[TEXT BLOCK]:
§ §

SECURITIES AND EXCHANGE COMMISSION

Washington, D.C. 20549

 

 

FORM 8-K

 

 

Current Report

Pursuant to Section 13 or 15(d) of the Securities Exchange Act of 1934

 

 

Date of Report (Date of earliest event reported): December 16, 2009

 

 

MARVEL ENTERTAINMENT, INC.

(Exact Name of Registrant as specified in its charter)

 

 

 

Delaware   001-13638   13-3711775

(State or other jurisdiction

of incorporation)

  (Commission File Number)  

(IRS Employer

Identification No.)

 

417 Fifth Avenue, New York, New York   10016
(Address of Principal Executive Offices)   (Zip Code)

Registrant’s telephone number, including area code: (212) 576-4000

N/A

(Former name or former address, if changed since last report)

Check the appropriate box below if the Form 8-K filing is intended to simultaneously satisfy the filing obligation of the registrant under any of the following provisions (see General Instruction A.2. below):

 

x Written communications pursuant to Rule 425 under the Securities Act (17 CFR 230.425)

 

¨ Soliciting material pursuant to Rule 14a-12 under the Exchange Act (17 CFR 240.14a-12)

 

¨ Pre-commencement communications pursuant to Rule 14d-2(b) under the Exchange Act (17 CFR 240.14d-2(b))

§ §

[DATA SECTION]:
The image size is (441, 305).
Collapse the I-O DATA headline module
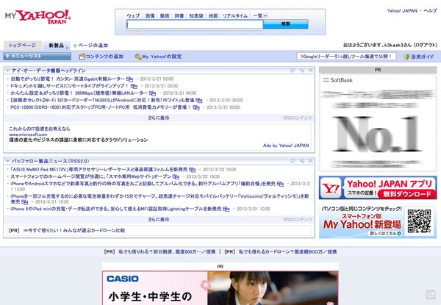7,70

§ §

[TASK GOAL]: What is the date of report given in the Form 8-K filing? The lines are not needed.

[TASK ANSWER]: December 16, 2009